On Monday morning when the jury assembled, the judge remarked that Mr. Hahn was present and desired to correct his testimony, and no objection being made, the court told him to proceed. When he said he had made a mistake in saying that he made or built a sewer in York street from Fifth to Sixth'street, and had made a mistake in saying he hauled in brick from York street upon defendant’s land. He said he made the intersection of the sewer at York and Fifth strets in 1857. And he deposited the brick which he used in making the intersection upon the lot in dispute, that he took up a curbstone on the west of Saratoga street, and drew in the brick at the opening.
One of the attorneys for defendant attempted to ask the witness a question, but the- court interposed and said if the jury desired to interrogate the witness they could do so. And in reply to a question asked him by a juror he said he drew in the brick on the north side of the church.
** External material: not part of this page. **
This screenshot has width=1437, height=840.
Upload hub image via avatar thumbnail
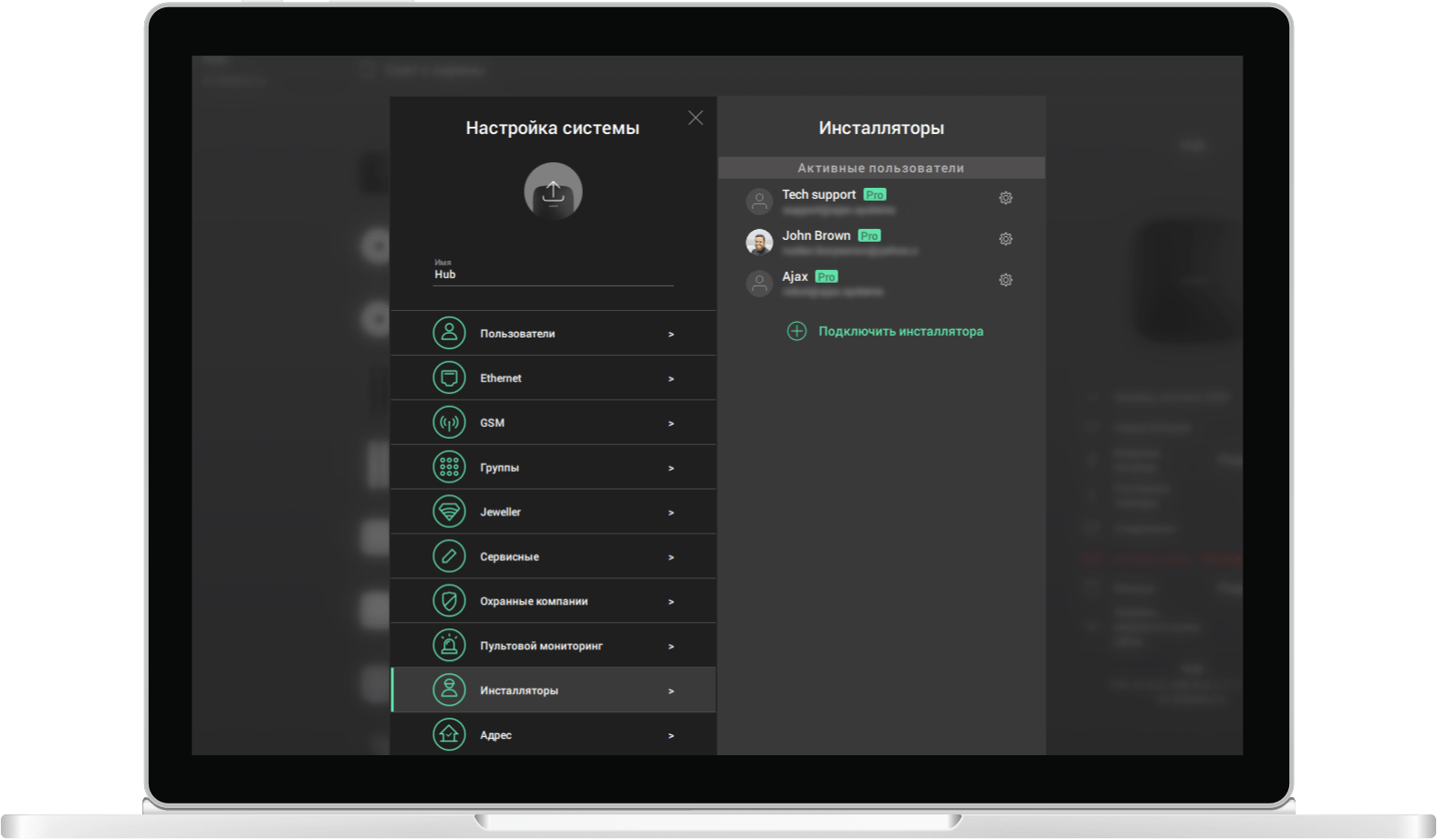tap(553, 192)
The court below correctly permitted the witness to correct his testimony. But the evidence and argument of counsel had been closed, and after being in their room some time, and not being-able to agree, they were adjourned over till Monday morning, the case having been submitted to them on Saturday evening. In correcting his previous ' testimony the witness made statements bearing on the merits of the case, which he had not previously made, and were calculated to have some effect on the jury, indeed, it may be that it had the effect to pronounce a verdict different altogether from what it would have been if this new evidence had not been introduced. And no cross-examination was permitted by the court.
Appellant presented his own affidavit and also that of L. Wilson, on his motion for a new trial, in which the affiants both state that Saratoga street never was paved or curbed. Wilson has lived on York street within 100 feet of the lot sued for, for a number of years, and had the best opportunity of being well informed on [329]*329the subject, seems to be an intelligent man and has presented a map or plat of the lot in dispute and the streets and grounds adjacent to and around it, showing his thorough knowledge of the facts about which he was speaking, which are in conflict with the statements of the witness, Hahn.
Other irregularities, to say the least of them, occurred during the trial. And under all the circumstances justice to appellant would seem to require that he should be allowed the opportunity to rebut, ox explain the new evidence given on Monday morning, after the case had been submitted to the jury and they adjourned over. And that a new trial should have been awarded him.
In Henderson, etc., vs. Robison, 9 B. Mon., 502, this court said if after the argument of a case is closed, and a witness be permitted to correct, or explain his evidence, and in doing so he gives evidence not previously given, and calculated to have an effect on the jury, the opposite party should be permitted to show by other proof that the statements ought not to be regarded. In that case the opposite party offered then to show from a bill of exceptions then in court, that the witness had made statements previously, in conflict with what he then said. But it may often be the case that the opposing party would not always be prepared in court with the evidence to rebut the corrected statement. And justice seems to require that he should have a reasonable opportunity to 'do so, even if it should result in a new trial.
"Wherefore, the judgment is reversed and the cause is remanded with directions to award to appellant a new trial and for further proceedings consistent herewith.